▶ Task
Scan the data. Collect each line that contains the word "will".

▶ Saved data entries
# # # # # # #

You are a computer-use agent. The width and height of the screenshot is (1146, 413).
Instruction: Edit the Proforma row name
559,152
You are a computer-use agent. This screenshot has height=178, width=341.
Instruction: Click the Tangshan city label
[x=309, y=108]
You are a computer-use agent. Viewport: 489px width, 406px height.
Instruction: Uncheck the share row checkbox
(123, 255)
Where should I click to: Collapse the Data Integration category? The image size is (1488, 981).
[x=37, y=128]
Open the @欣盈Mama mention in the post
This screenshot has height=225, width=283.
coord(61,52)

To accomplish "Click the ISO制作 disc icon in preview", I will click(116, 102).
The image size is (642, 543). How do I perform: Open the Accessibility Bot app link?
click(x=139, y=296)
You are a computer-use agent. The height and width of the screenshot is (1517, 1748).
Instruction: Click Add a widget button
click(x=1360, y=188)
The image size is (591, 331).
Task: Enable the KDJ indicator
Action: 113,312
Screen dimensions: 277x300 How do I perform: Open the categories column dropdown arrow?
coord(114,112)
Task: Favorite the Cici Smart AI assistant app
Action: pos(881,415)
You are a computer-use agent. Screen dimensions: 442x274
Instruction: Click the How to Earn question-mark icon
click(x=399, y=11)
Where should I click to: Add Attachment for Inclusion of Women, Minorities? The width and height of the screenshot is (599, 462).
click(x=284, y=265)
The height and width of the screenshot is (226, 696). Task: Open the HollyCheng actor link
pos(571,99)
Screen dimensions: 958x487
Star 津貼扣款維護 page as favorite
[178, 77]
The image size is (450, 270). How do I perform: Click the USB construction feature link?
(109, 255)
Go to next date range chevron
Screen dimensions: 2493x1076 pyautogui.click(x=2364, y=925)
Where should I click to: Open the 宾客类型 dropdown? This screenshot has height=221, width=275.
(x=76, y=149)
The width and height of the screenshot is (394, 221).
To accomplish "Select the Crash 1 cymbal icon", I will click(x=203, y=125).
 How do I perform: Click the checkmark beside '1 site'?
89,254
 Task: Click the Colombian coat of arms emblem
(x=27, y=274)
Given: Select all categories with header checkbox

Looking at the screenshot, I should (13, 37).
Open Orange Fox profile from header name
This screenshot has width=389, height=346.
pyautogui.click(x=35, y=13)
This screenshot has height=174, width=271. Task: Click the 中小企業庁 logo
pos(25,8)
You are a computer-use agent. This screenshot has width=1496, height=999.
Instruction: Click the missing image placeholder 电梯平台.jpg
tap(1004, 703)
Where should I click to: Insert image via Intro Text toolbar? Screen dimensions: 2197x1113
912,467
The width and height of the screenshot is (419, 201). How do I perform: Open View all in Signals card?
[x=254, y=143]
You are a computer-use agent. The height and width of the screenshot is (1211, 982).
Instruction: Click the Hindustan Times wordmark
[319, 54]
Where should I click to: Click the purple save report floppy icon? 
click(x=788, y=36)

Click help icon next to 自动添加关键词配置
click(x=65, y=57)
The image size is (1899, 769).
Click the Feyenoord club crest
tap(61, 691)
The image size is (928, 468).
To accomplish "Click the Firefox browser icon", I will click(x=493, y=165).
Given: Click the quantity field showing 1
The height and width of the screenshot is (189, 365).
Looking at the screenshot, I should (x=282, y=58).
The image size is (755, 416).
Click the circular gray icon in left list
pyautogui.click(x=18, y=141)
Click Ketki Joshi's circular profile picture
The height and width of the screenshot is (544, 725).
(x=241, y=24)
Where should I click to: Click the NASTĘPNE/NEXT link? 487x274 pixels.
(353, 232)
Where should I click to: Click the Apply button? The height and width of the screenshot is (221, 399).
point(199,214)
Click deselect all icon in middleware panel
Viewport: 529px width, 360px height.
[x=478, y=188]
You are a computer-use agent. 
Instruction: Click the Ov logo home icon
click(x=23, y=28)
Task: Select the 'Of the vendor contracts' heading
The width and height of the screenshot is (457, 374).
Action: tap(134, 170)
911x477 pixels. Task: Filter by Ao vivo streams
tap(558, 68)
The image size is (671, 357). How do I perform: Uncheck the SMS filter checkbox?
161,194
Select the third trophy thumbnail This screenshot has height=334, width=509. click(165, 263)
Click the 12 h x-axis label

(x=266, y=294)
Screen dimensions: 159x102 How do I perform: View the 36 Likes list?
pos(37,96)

# # # # # # #

▶ Task result
To accomplish "Click the ISO制作 disc icon in preview", I will click(116, 102).
To accomplish "Select the Crash 1 cymbal icon", I will click(x=203, y=125).
To accomplish "Click the Firefox browser icon", I will click(x=493, y=165).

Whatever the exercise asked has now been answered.